(Page and screen pointing listing)
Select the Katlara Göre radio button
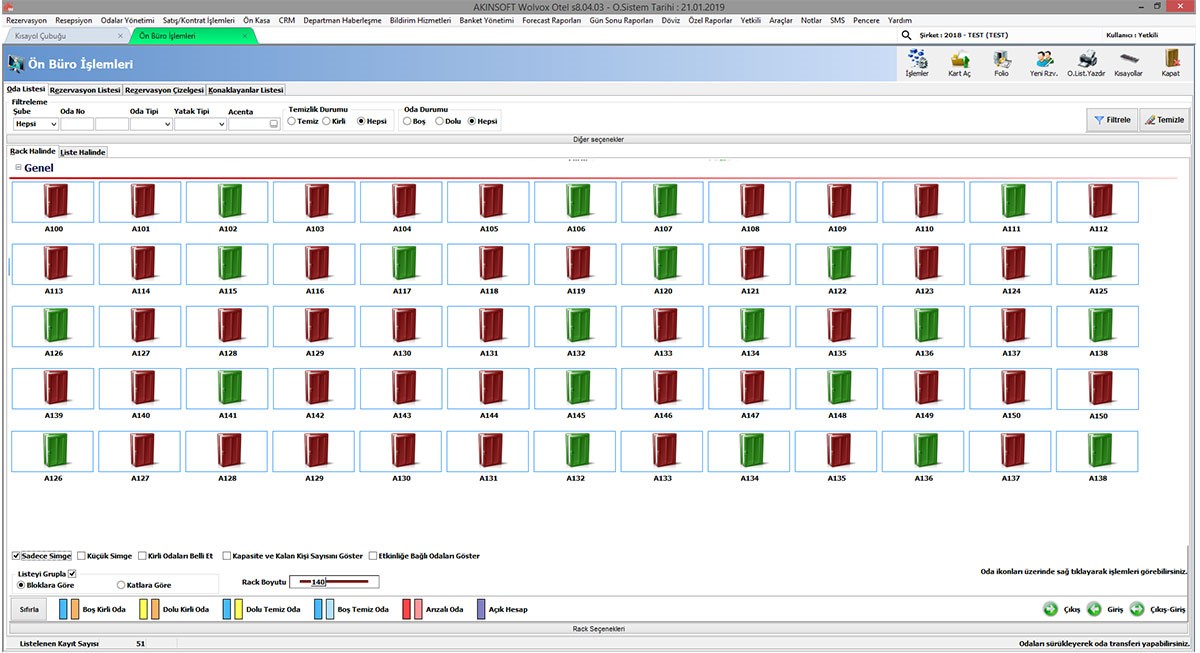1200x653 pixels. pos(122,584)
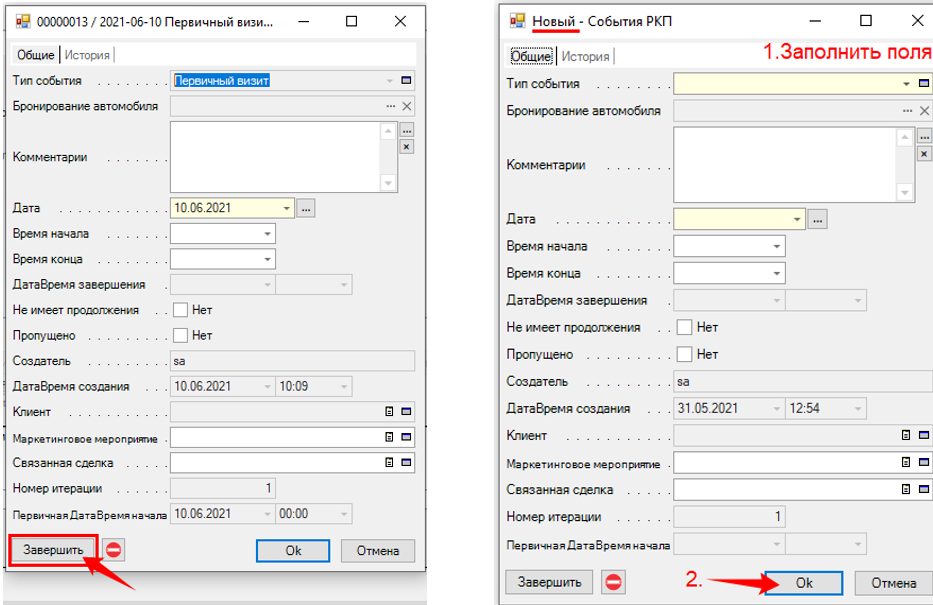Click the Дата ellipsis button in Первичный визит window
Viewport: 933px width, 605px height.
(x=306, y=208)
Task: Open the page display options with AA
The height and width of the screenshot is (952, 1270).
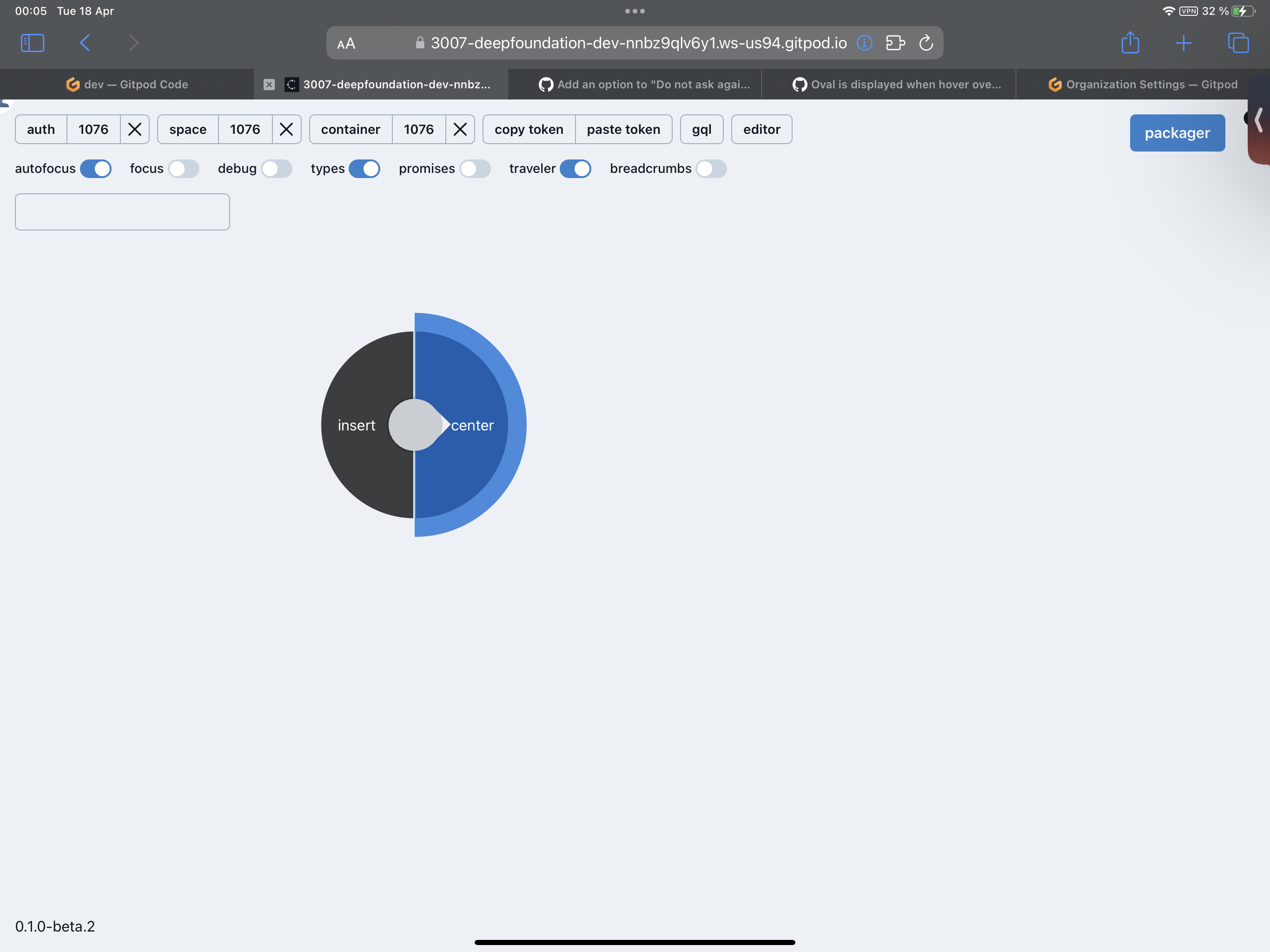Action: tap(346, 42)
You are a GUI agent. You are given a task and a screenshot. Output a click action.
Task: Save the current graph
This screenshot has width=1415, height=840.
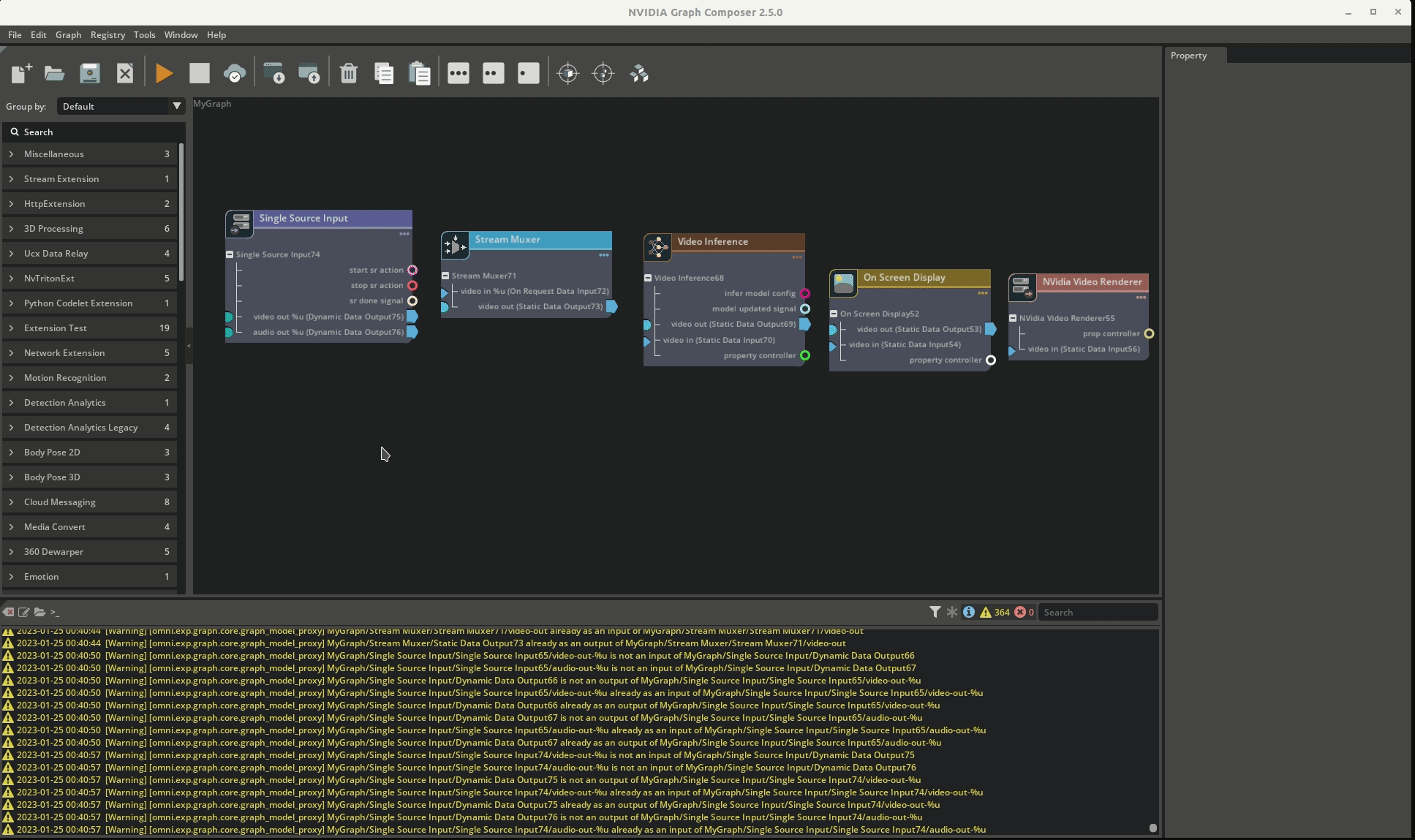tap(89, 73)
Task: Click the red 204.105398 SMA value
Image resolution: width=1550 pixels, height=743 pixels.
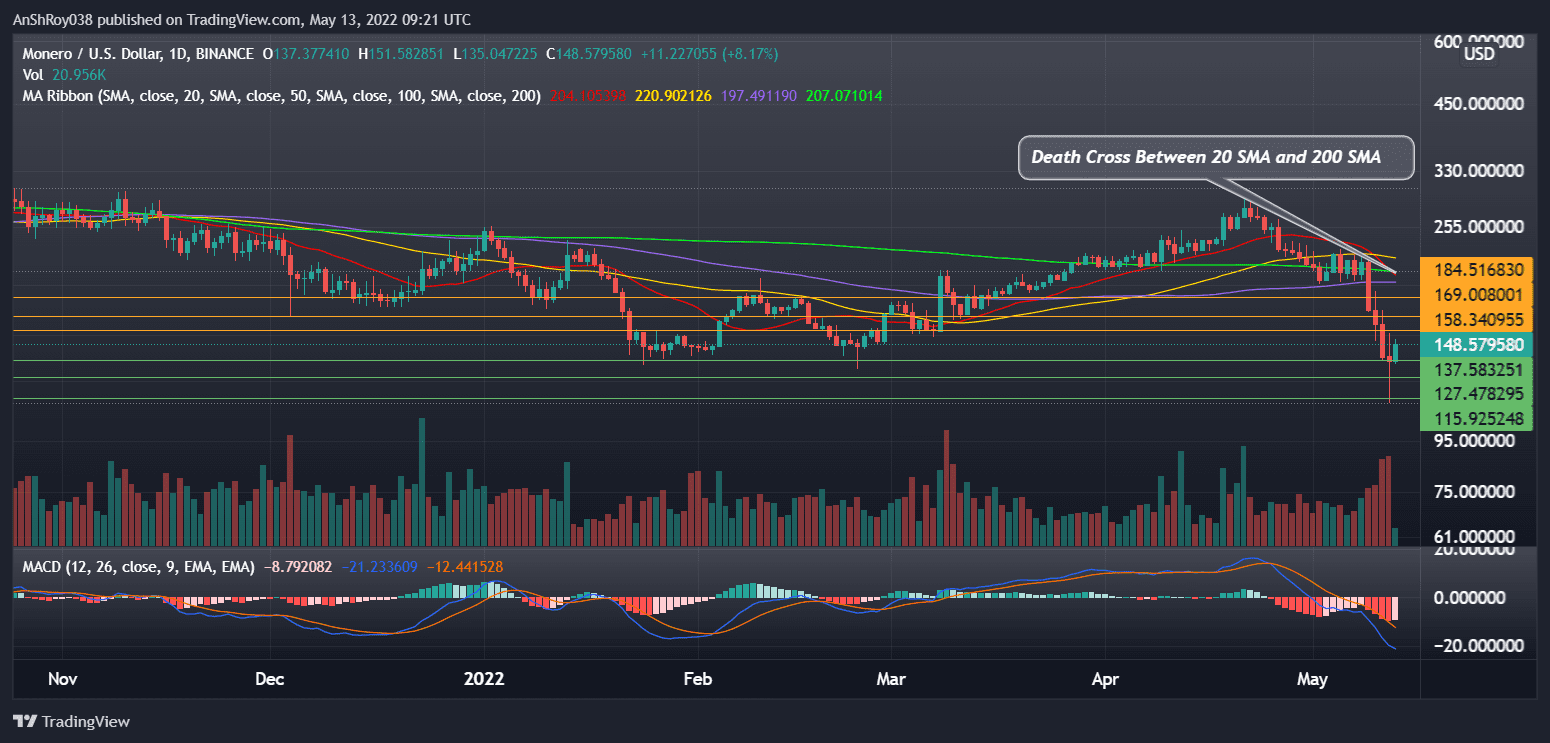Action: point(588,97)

* _Directions for this task_:
Rewrite the stretch of the listing above from the line containing "You are a GUI" through the end of the listing, replacing "screenshot" with "screen capture" and leaving everything else unchanged. Omit the pictures from your answer.

* _Answer to this task_:
You are a GUI agent. You are given a task and a screen capture. Output a click action.
Task: Save the current graph
This screen capture has width=1415, height=840.
tap(89, 73)
Task: Click the red 204.105398 SMA value
Image resolution: width=1550 pixels, height=743 pixels.
Action: point(588,97)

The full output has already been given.